“Door gebrek aan verkeersleiders staan treinen stil” … koppen diverse nieuwssites. “Dat kunnen we natuurlijk niet hebben”, vinden niet alleen treinreizigers. Geen vervoer betekent zo ongeveer het lamleggen van de economie. Je vraagt je af hoe zoiets kan. Hadden we dit kunnen voorzien? Het antwoord is: ja! Dit hadden we kunnen zien aankomen… maar hadden we er ook op tijd iets aan kunnen doen? Ook daar is het antwoord ‘ja’ op. Hoe? Lees hier verder.
Edger Gubbels, MBA-docent Human Resource Management
Nieuws staat bol van berichten over personeelstekort
Afgelopen maanden staat het nieuws bol van berichten over hoge tekorten aan personeel in de zorg, maar ook aan vrachtwagenchauffeurs, leerkrachten, ingenieurs, gevangenismedewerkers en in andere sectoren.

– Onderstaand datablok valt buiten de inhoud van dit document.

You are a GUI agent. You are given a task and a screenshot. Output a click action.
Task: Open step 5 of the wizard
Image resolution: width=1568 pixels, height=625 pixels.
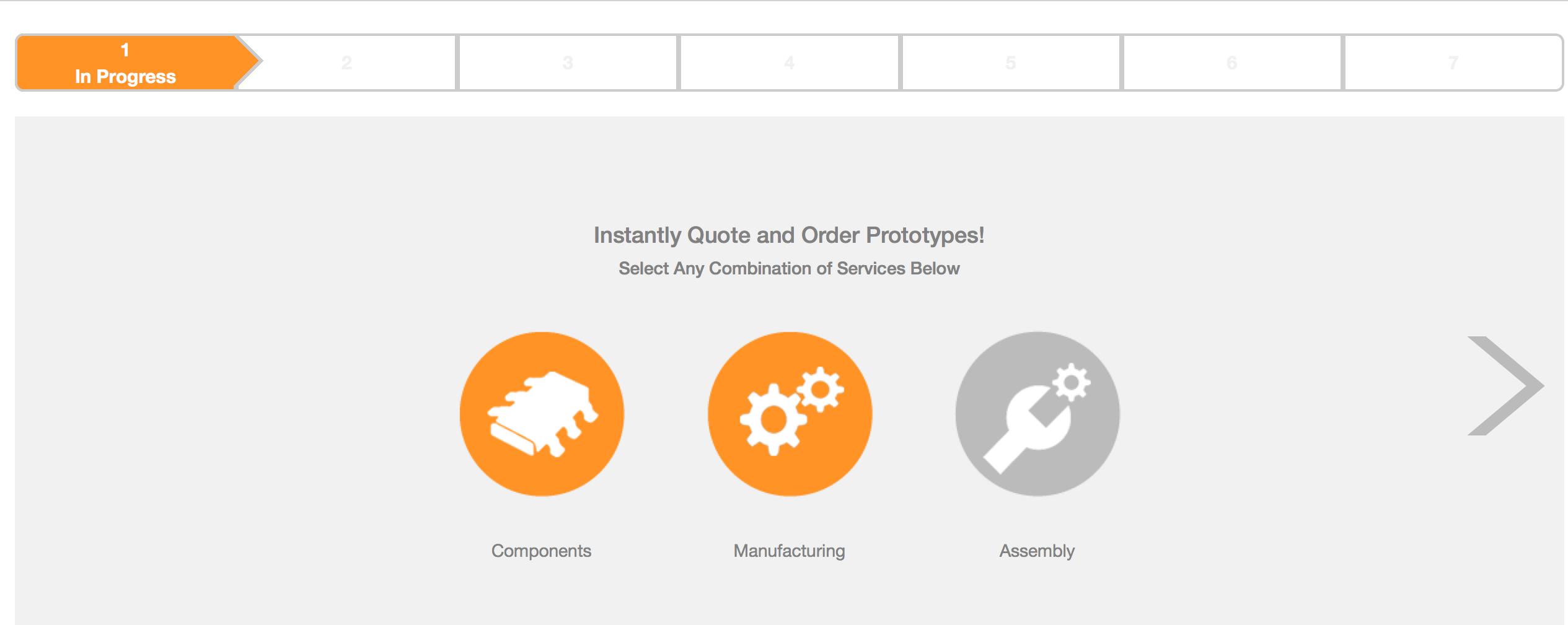tap(1010, 63)
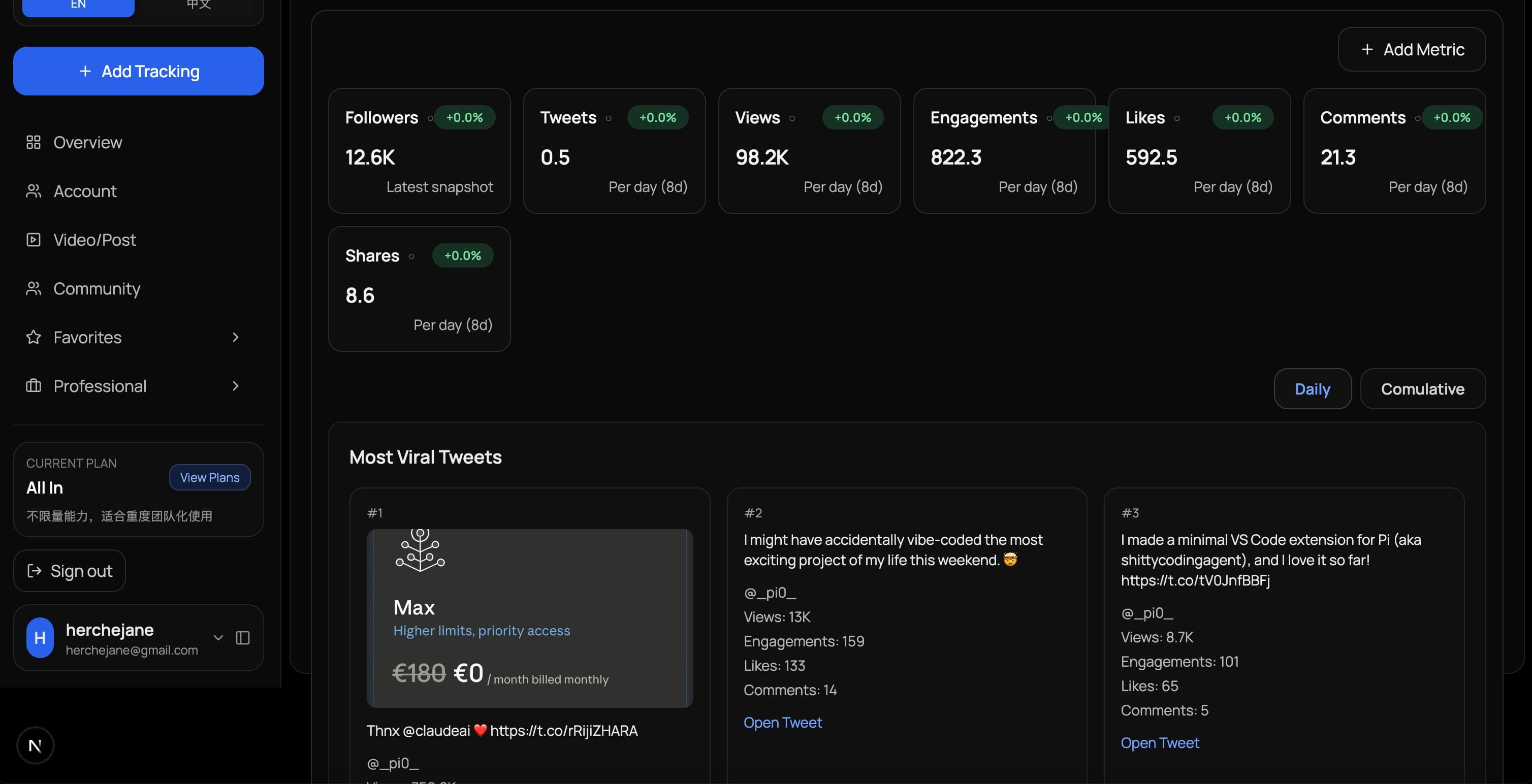Select the Favorites star icon

tap(34, 337)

Personeelstekorten ontstaan niet zomaar vanzelf. Wat voor de verkeersleiders geldt bij de treinen, geldt ook in andere beroepsgroepen: vaak zie je personeelstekorten van ver aankomen. Het heeft met vraag en aanbod te maken. Aanbod van werk vraagt om voldoende personeel. Bijvoorbeeld: vergrijzing zorgt voor meer vraag naar personeel in de zorg. En als je stelselmatig te weinig nieuwe mensen in bepaalde beroepsgroepen opleidt, dan zal er vroeg of laat een tekort optreden bij een aanhoudende of versnelde vraag naar personeel. En dat is precies wat er is gebeurd bij de spoorwegen en hun verkeersleiders. Jarenlang heeft men de toename van vervoer van mensen en goederen zien groeien op het spoor. Toch heeft men er niet op tijd op ingespeeld door voldoende nieuwe verkeersleiders op te leiden. Nu staat men met lege handen. Er lijkt een simpele verklaring voor. Maar komt er nog meer bij kijken om een goede inschatting te maken van personele bezetting op termijn?
SPP of Strategische Personeelsplanning
Het op tijd inspelen op de vermoedelijke vraag naar personeel, heet in het Human Resource Management vak Strategische Personeelsplanning (hierna SPP). Dat vraagt om breder te kijken dan de recente toekomst, dus goed kijken naar economie (vraag en aanbod), historie en (verwachte) groei of daling mee te nemen in het in-, door- (met name opleiden) en uitstroombeleid van personeel.
Wat is dat eigenlijk: SPP?
In Jip en Janneke taal kun je zeggen dat SPP betekent: de juiste persoon op het juiste moment op de juiste plaats. De academische definitie van Evers en Verhoeven (1999) luidt: “Het continu voorbereiden, vormgeven en implementeren van beleid rondom de instroom, doorstroom en uitstroom van personeel, waardoor de personen met de juiste kwaliteiten, kosten en flexibiliteit op de juiste momenten aanwezig zijn op de juiste plaats in de organisatie, teneinde de activiteiten uit te kunnen voeren, benodigd voor het behalen van de strategische doelen.”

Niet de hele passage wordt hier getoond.